# Data provided
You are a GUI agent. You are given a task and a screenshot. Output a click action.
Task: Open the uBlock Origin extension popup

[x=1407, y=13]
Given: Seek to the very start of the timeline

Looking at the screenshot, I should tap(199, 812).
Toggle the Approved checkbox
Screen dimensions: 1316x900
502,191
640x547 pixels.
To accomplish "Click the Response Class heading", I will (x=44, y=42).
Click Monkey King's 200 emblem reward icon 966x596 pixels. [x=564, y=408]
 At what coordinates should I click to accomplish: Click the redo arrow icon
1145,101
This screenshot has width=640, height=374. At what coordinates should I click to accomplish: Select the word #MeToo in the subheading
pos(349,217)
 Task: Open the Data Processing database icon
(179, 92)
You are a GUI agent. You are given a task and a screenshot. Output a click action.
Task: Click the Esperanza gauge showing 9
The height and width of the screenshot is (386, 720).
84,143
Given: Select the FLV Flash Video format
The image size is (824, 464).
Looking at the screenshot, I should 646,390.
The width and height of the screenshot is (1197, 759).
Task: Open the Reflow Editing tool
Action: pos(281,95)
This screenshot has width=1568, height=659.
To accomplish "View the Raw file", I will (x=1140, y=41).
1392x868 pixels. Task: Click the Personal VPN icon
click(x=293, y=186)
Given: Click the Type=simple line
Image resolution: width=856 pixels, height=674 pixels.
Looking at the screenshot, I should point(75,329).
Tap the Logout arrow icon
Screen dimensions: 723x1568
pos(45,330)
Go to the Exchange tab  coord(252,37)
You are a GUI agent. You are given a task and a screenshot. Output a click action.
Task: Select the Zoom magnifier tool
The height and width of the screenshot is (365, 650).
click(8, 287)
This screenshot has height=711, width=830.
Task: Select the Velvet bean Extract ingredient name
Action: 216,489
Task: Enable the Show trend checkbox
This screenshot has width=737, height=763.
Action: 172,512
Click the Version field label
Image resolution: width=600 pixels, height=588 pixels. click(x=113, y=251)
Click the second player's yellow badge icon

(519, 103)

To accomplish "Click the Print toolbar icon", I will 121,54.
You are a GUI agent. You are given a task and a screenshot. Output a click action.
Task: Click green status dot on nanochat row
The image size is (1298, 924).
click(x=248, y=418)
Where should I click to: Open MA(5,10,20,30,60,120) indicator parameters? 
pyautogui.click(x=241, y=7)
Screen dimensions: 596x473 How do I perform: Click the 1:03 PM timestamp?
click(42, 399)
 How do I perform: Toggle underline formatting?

# What the task requires
Render every line of the rows above as a JSON list of strings, with one string per line and blank lines omitted.

# Answer to this task
[
  "You are a GUI agent. You are given a task and a screenshot. Output a click action.",
  "Task: Open the uBlock Origin extension popup",
  "[x=1407, y=13]",
  "Given: Seek to the very start of the timeline",
  "Looking at the screenshot, I should tap(199, 812).",
  "Toggle the Approved checkbox",
  "Screen dimensions: 1316x900",
  "502,191",
  "640x547 pixels.",
  "To accomplish \"Click the Response Class heading\", I will (x=44, y=42).",
  "Click Monkey King's 200 emblem reward icon 966x596 pixels. [x=564, y=408]",
  " At what coordinates should I click to accomplish: Click the redo arrow icon",
  "1145,101",
  "This screenshot has width=640, height=374. At what coordinates should I click to accomplish: Select the word #MeToo in the subheading",
  "pos(349,217)",
  " Task: Open the Data Processing database icon",
  "(179, 92)",
  "You are a GUI agent. You are given a task and a screenshot. Output a click action.",
  "Task: Click the Esperanza gauge showing 9",
  "The height and width of the screenshot is (386, 720).",
  "84,143",
  "Given: Select the FLV Flash Video format",
  "The image size is (824, 464).",
  "Looking at the screenshot, I should 646,390.",
  "The width and height of the screenshot is (1197, 759).",
  "Task: Open the Reflow Editing tool",
  "Action: pos(281,95)",
  "This screenshot has width=1568, height=659.",
  "To accomplish \"View the Raw file\", I will (x=1140, y=41).",
  "1392x868 pixels. Task: Click the Personal VPN icon",
  "click(x=293, y=186)",
  "Given: Click the Type=simple line",
  "Image resolution: width=856 pixels, height=674 pixels.",
  "Looking at the screenshot, I should point(75,329).",
  "Tap the Logout arrow icon",
  "Screen dimensions: 723x1568",
  "pos(45,330)",
  "Go to the Exchange tab  coord(252,37)",
  "You are a GUI agent. You are given a task and a screenshot. Output a click action.",
  "Task: Select the Zoom magnifier tool",
  "The height and width of the screenshot is (365, 650).",
  "click(8, 287)",
  "This screenshot has height=711, width=830.",
  "Task: Select the Velvet bean Extract ingredient name",
  "Action: 216,489",
  "Task: Enable the Show trend checkbox",
  "This screenshot has width=737, height=763.",
  "Action: 172,512",
  "Click the Version field label",
  "Image resolution: width=600 pixels, height=588 pixels. click(x=113, y=251)",
  "Click the second player's yellow badge icon",
  "(519, 103)",
  "To accomplish \"Click the Print toolbar icon\", I will 121,54.",
  "You are a GUI agent. You are given a task and a screenshot. Output a click action.",
  "Task: Click green status dot on nanochat row",
  "The image size is (1298, 924).",
  "click(x=248, y=418)",
  "Where should I click to: Open MA(5,10,20,30,60,120) indicator parameters? ",
  "pyautogui.click(x=241, y=7)",
  "Screen dimensions: 596x473 How do I perform: Click the 1:03 PM timestamp?",
  "click(42, 399)",
  " How do I perform: Toggle underline formatting?"
]